MAD Economic Review - 3/18/2017

May the Irish hills caress you. May her lakes and rivers bless you. May the luck of the Irish enfold you. May the blessings of Saint Patrick behold you

It may have been the luck of the Irish, or Yellen, that gave the indexes the strength to post a gain this week after notching losses the week prior.  While each major index posted a gain there were some major divergences across the board. For example the small-cap focused Russell 2000 posted a 1.9% gain far out-pacing the major indexes. I'll note the Russell's gain this week represents 76% of it's gain for the year as it's lagged the first few months. The tech heavy Nasdaq also had a strong showing with 0.7% under it's belt. 

Weekly Gain

Dow Jones - 0.1%
S&P 500 - 0.2%
Nasdaq - 0.7%
Russell 2000 - 1.9%

The Nasdaq currently leads all indexes for the year with a 9.6% gain which is very impressive considering the big run it had to end 2016. In the first 11 weeks this year we've seen around the average gain an investor could expect for a whole year. Since the election the index is up close to 900 points.

Visit to see more great charts.

Enough about the indexes and let's get to the big news. Janet Yellen and her Federal Reserve raised the Fed Funds Rate another 0.25% to a range of 0.75%-1.00%.  The move was widely expected, but it wasn't always that way.  It wasn't until about mid-February when the Fed started to telegraph it's intentions that a hike in March was coming. At that time most participants figured June was the earliest. Their attitudes changed quickly.

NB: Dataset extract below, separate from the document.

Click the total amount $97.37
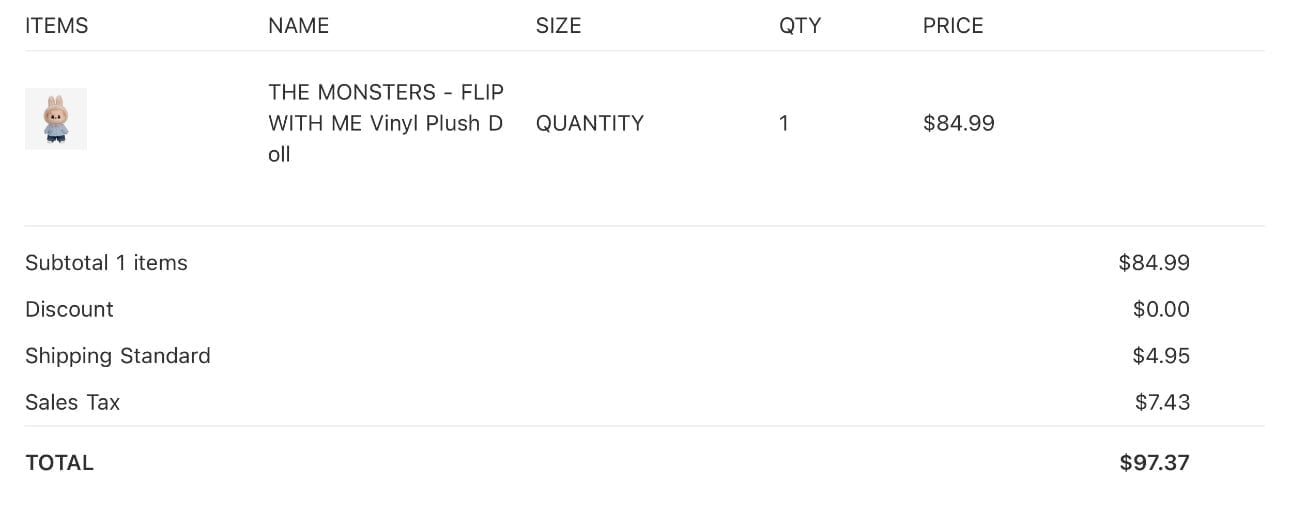Viewport: 1290px width, 524px height. pos(1154,463)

What's more important was the Fed Dot Plot which I highlighted here.  It's interesting to see the Fed expects rates to hit 3% by 2019. It seems we should expect rates to rise about 1% a year based on that information. But with rates at 1% now and 2 more hikes seemingly in the cards for 2017 that would put us right at 1.50%-1.75%.  Then in 2018 we should expect just 2 hikes to reach their target 2.0%-2.25% range. 

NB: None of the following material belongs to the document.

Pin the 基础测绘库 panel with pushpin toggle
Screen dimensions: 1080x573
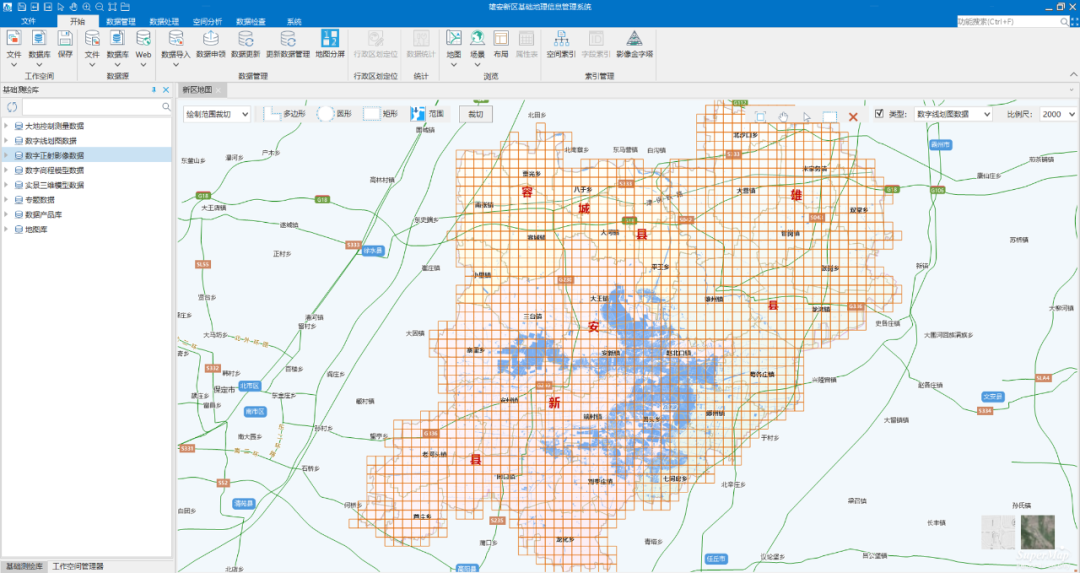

On the news most major commodities actually rallied as Oil, Copper, and Gold all saw a bump up in prices this week.

However Bonds weren't getting any of the luck this week. All Treasury yields fell on the news and drifted sideways the remainder of the week.  It was my expectations at the beginning of the year that bond yields would take a breather in 2017.  Maybe we are finally starting to see that move materialize.  That won't change the longer term trend which is back up.

Weekly Ending Yield 
  • 2-yr: 1.32%
  • 5-yr: 2.02% 
  • 10-yr: 2.50%
  • 30-yr: 3.11%
On the economic front we received a strong manufacturing number within the Industrial Production report. Manufacturing activity was up 0.5%, but overall IP came in flat with a 0% change.  The blame was mostly focused on warm weather and utility spending taking a hit.

My favorite JOLTS report came in with 5.6 million jobs still out there for the taking. On top of that it was shown 3.2 million people quit their jobs in search of new work, and some for good. That's the most people have quit their jobs since February 2001!!!  Why I'm not 100% sure yet. I think some of it has to do with people wanting to start their own business. The rest of it is likely Baby Boomers leaving the workforce.